S’exprimant lors du sommet Proof of Talk à Paris, Johnson – qui supervise 1,74 billion de dollars d’actifs chez Franklin Templeton – a déclaré à un panel que la résistance des acteurs financiers traditionnels n’était pas due au scepticisme technologique.
Il s’agit de protéger le modèle économique. Les banques et les intermédiaires qui perçoivent des frais de transaction à chaque étape du processus de règlement risquent de perdre ces revenus dès qu’un contrat intelligent peut assurer la même fonction à une fraction du coût.
Johnson a cité le fonds du marché monétaire tokenisé de Franklin Templeton, Benji, comme une démonstration concrète de la différence de coûts. L’exécution de 50 000 transactions via l’ancien système de l’entreprise coûte 1,30 $ par transaction. Le même volume traité sur la blockchain Stellar s’élevait à 1,13 $ par transaction – une réduction significative à l’échelle institutionnelle.
L’annonce intervient alors que Franklin Templeton dévoile un nouveau partenariat avec MoonPay, conçu pour permettre aux investisseurs institutionnels de se déplacer entre les pièces stables et le fonds tokenisé de l’entreprise via un flux de travail en chaîne. L’avancée de Franklin Templeton dans les actifs numériques est l’une des démarches les plus agressives d’un gestionnaire d’actifs traditionnel dans l’histoire du secteur.

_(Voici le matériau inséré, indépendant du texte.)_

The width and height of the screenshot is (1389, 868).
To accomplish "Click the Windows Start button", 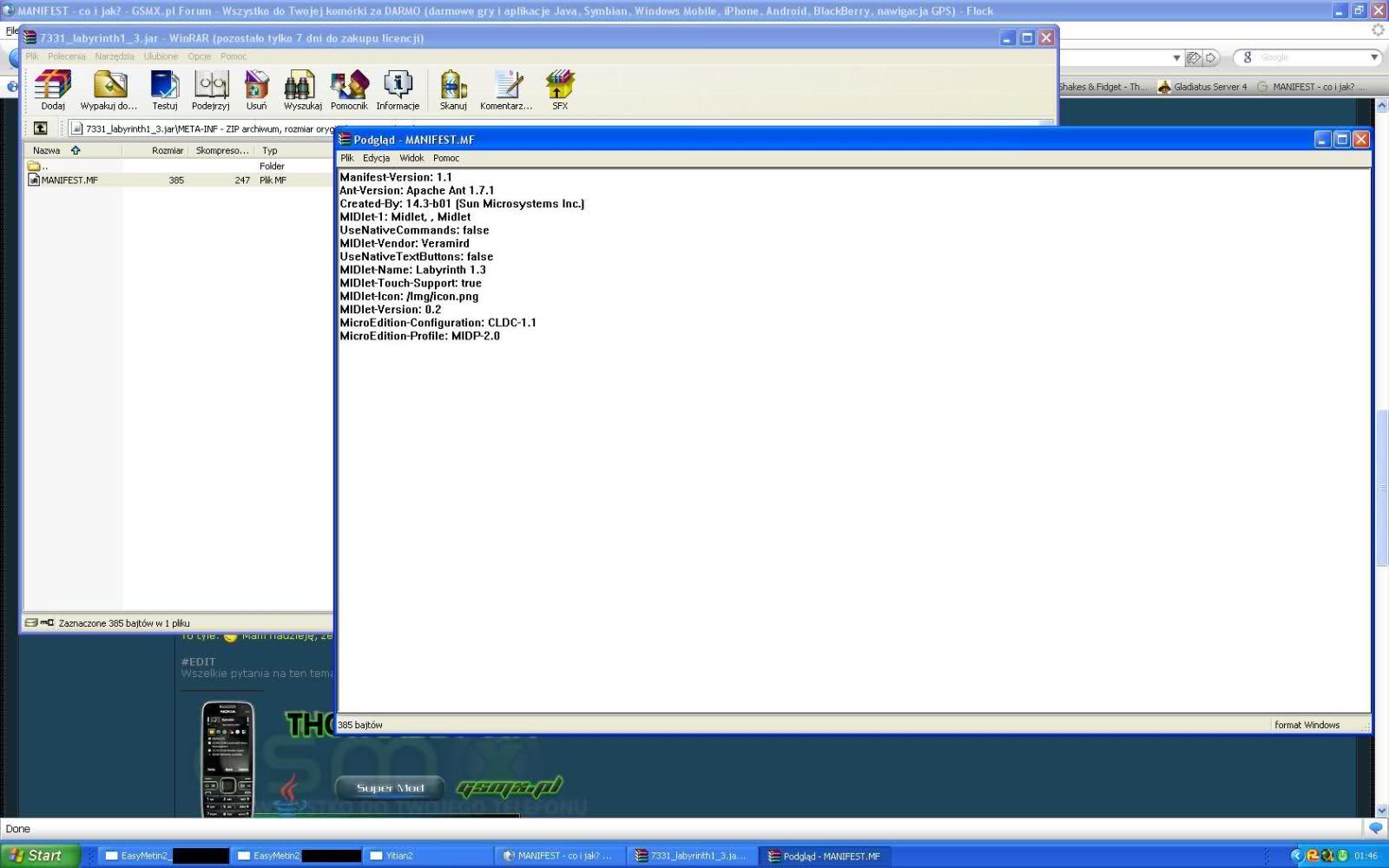I will point(40,856).
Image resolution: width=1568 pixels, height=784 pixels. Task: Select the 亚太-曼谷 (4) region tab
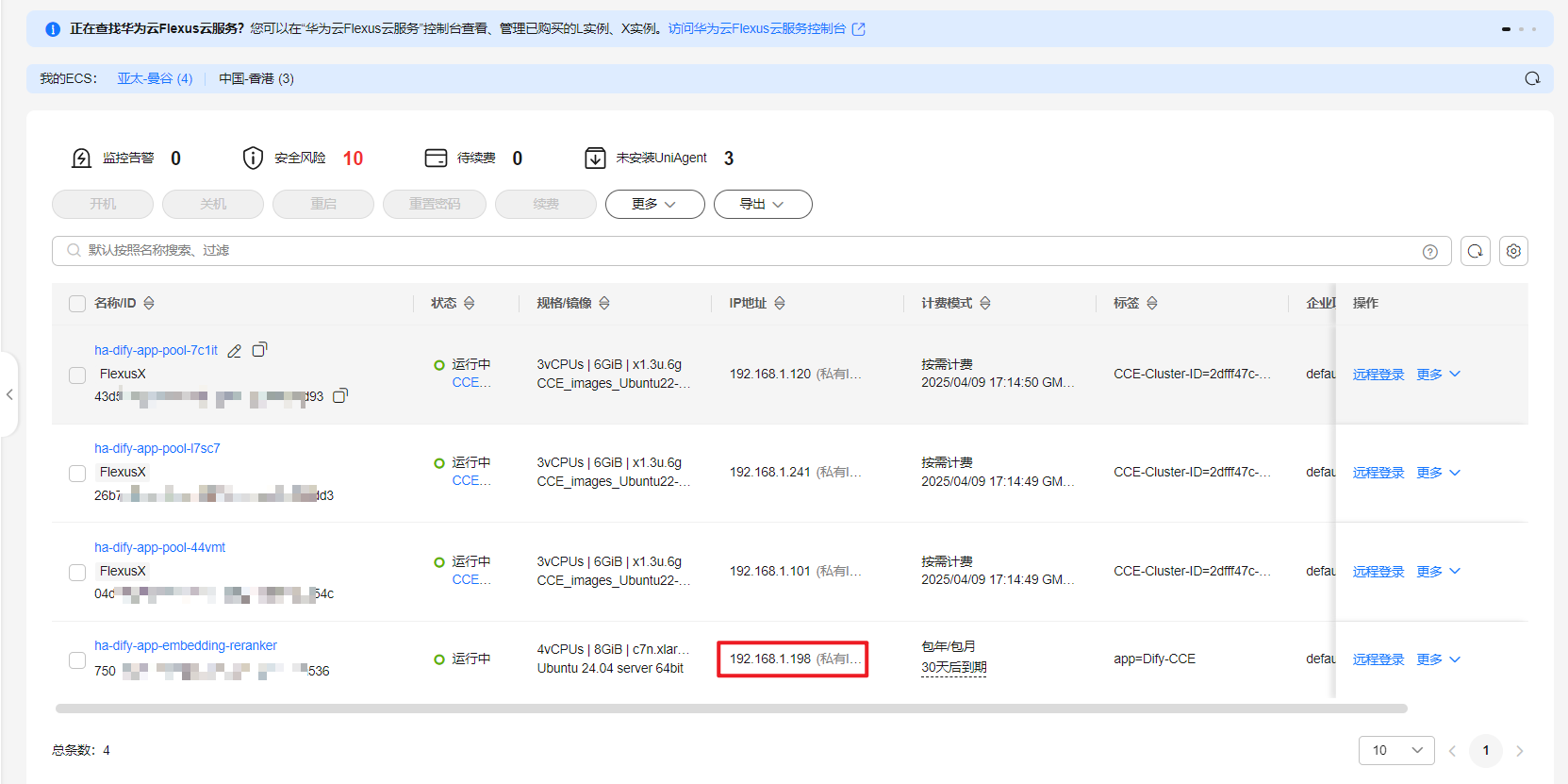(x=155, y=78)
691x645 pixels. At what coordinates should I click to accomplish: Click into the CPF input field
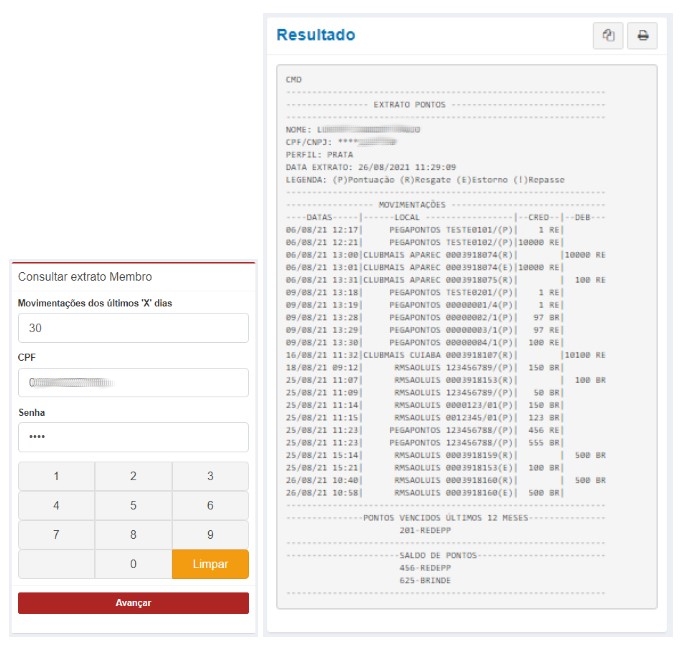tap(133, 382)
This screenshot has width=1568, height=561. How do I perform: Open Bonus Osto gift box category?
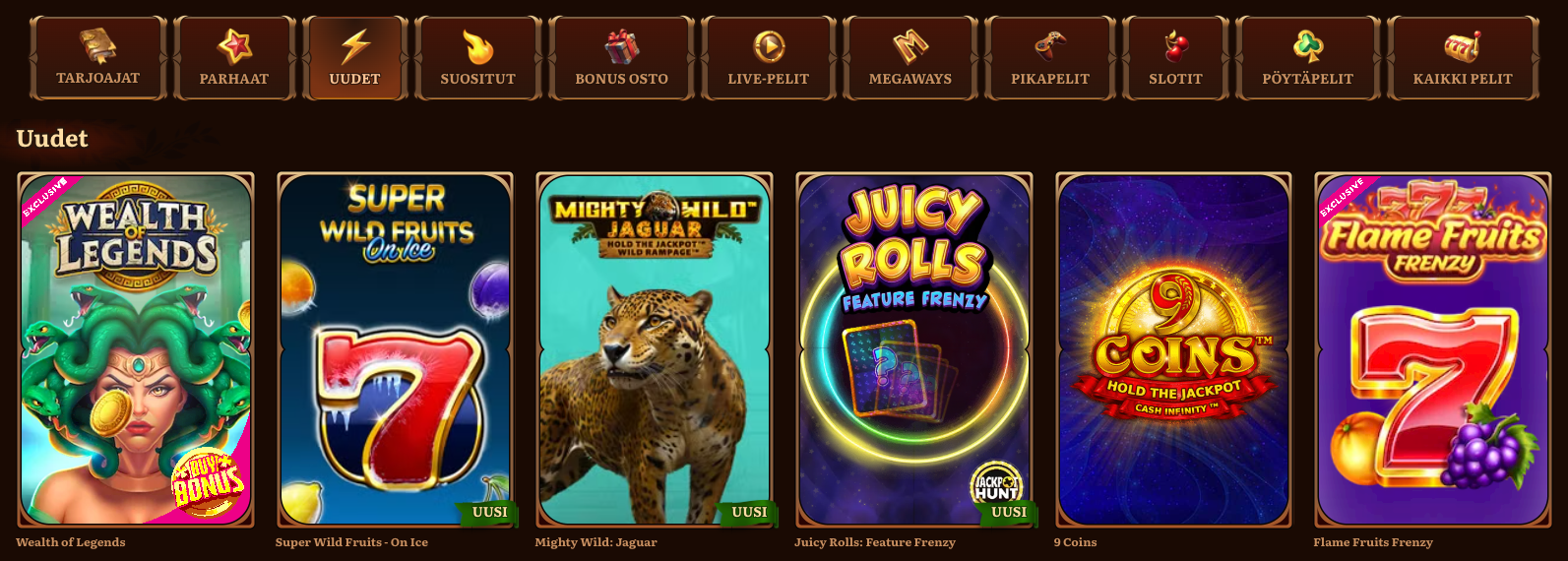click(621, 58)
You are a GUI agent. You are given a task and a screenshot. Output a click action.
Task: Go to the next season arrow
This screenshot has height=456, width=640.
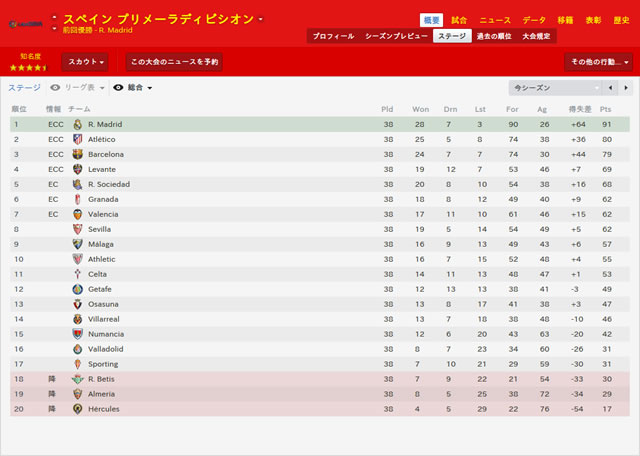[x=626, y=88]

La société basée en Californie, qui gère environ 1 740 milliards de dollars d’actifs, a commencé à constituer son équipe dédiée aux actifs numériques en 2018 – des années avant que la tokenisation ne devienne une priorité parmi les acteurs institutionnels.
La poussée Bitcoin et crypto de Franklin Templeton
Benji a été lancé en 2021 en tant que premier fonds commun de placement au monde enregistré aux États-Unis à utiliser une blockchain publique comme système d’enregistrement officiel pour le traitement des transactions et l’enregistrement de la propriété des actions. Le fonds investit principalement dans des titres du Trésor américain et utilise la blockchain uniquement pour l’efficacité opérationnelle plutôt que pour l’exposition à la cryptographie.

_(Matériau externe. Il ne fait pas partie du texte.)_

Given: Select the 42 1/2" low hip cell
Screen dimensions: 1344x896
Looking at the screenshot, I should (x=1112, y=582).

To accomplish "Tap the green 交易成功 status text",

Sur le front du bitcoin, Franklin Templeton a lancé l’ETF Franklin Bitcoin (symbole : EZBC), un produit passif qui ne contient que du bitcoin et des espèces, conçu pour les investisseurs recherchant une exposition directe aux prix sans gérer la garde.

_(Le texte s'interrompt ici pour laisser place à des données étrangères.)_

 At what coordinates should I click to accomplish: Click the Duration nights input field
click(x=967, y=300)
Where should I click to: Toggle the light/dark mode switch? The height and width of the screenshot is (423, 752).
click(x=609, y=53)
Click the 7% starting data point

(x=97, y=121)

La société propose également un produit de compte dynamique Bitcoin/Ethereum géré séparément pour les investisseurs souhaitant une allocation active entre les deux plus grands actifs numériques.
En avril 2026, Franklin Templeton a annoncé son intention d’acquérir 250 Digital, une spin-off de la société de capital-risque de crypto-monnaie CoinFund, formant ainsi une nouvelle division appelée Franklin Crypto pour poursuivre des stratégies d’investissement actives en crypto-monnaie à l’échelle institutionnelle.
L’accord lui-même a innové : les jetons BENJI ont été utilisés dans le cadre du paiement d’acquisition, ce qui en fait l’une des premières transactions de fusion et acquisition structurées en chaîne. La division des actifs numériques de la société gère environ 1,8 milliard de dollars d’actifs.